Port aggregation-The limitations posed by CRS with respect to network high availability or port aggregation apply to virtual IP addresses as well. CRS handles fail-over of the virtual IP addresses between nodes, but assumes no responsibility for providing local high availability for any network failure. If you have a node that is well configured, there should be no reason to fail an entire database instance over for a single network failure. Therefore, it is absolutely necessary to provide network high availability using methods described above.

Replication-If you are planning to replicate your RAC environment for disaster-recovery purposes, be aware that Oracle’s vehicle of choice for this is Data Guard. If you have already invested in another replication product, such as EMC’s SRDF or something similar, you may have to integrate it yourself or use third-party cluster agents because Oracle does not provide integration tools.

Data Guard in 10g has some worthwhile improvements over previous versions and deserves evaluation.

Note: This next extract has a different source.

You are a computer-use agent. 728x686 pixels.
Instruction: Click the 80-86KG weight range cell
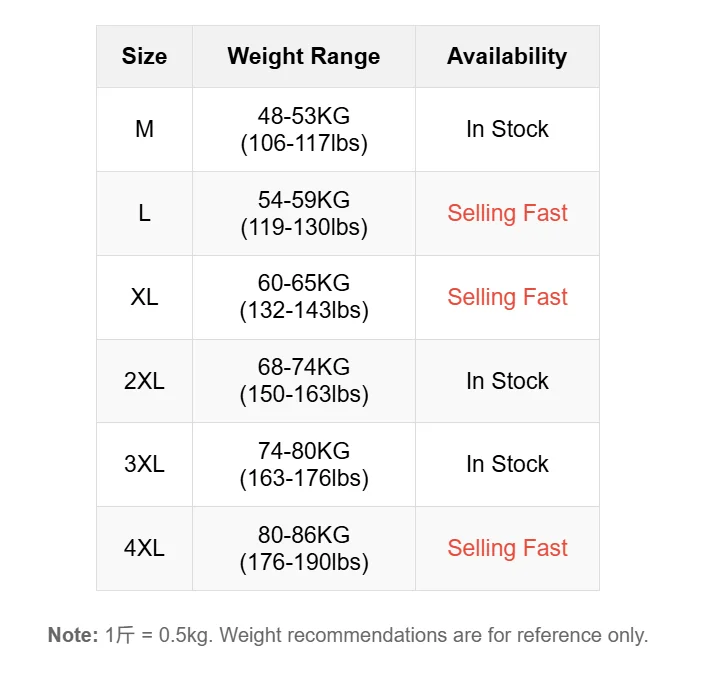303,548
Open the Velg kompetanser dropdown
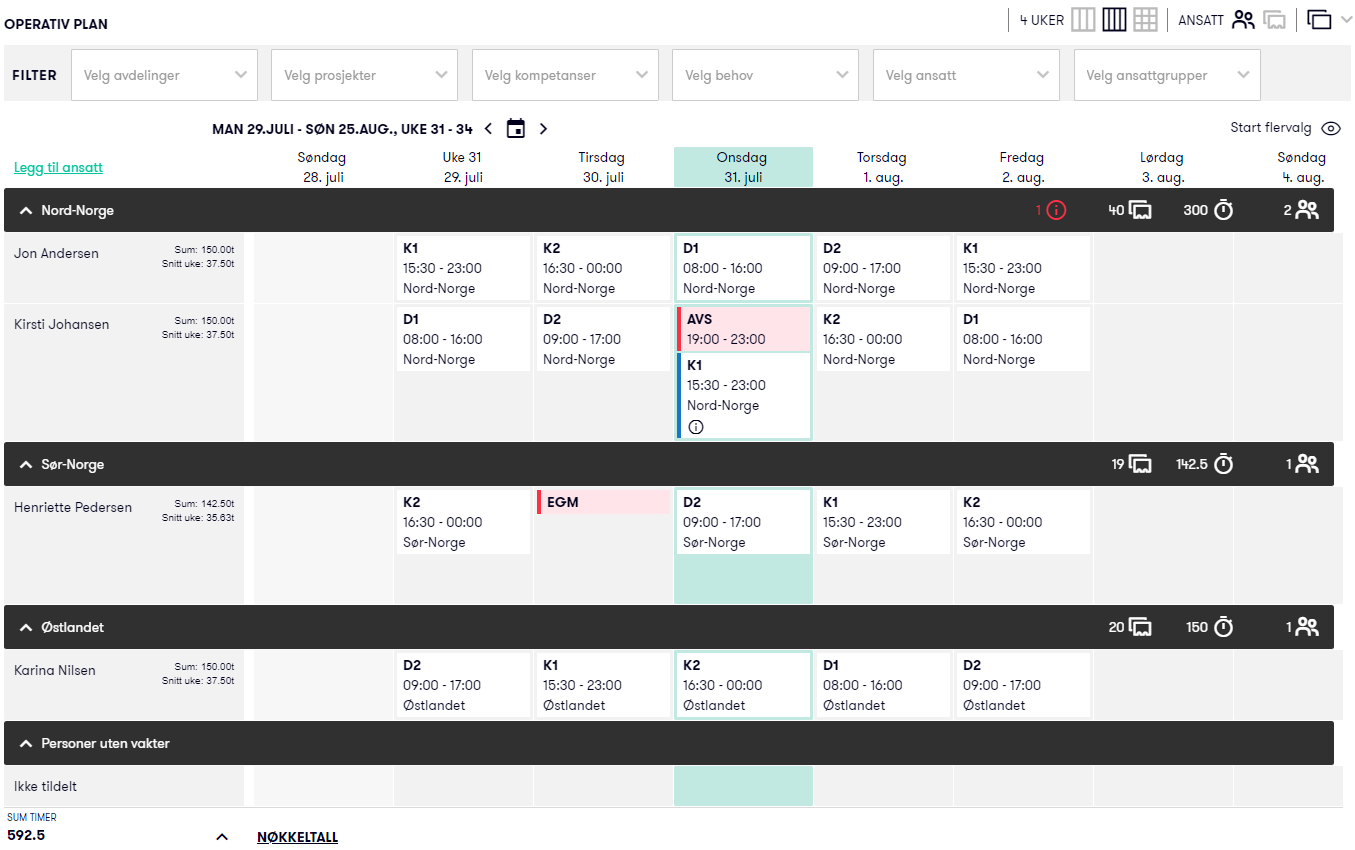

However, your choice of which replication product to use will largely depend on whether you are planning to replicate just the 10g cluster or a lot of non-Oracle applications, because Data Guard only works with Oracle.

In conclusion, Oracle 10g is a good suite with all the necessary pieces to get RAC configured “out of the box.” However, some of the newer components such as CRS, ASM, etc., are still relatively new and may require a few revisions to make them really robust. For now, it may make sense to go with a hybrid approach using best-of-breed technologies from various vendors, including Oracle, for what they do best.

Ashish Nadkarni is a senior consultant with GlassHouse Technologies (www.glasshouse.com).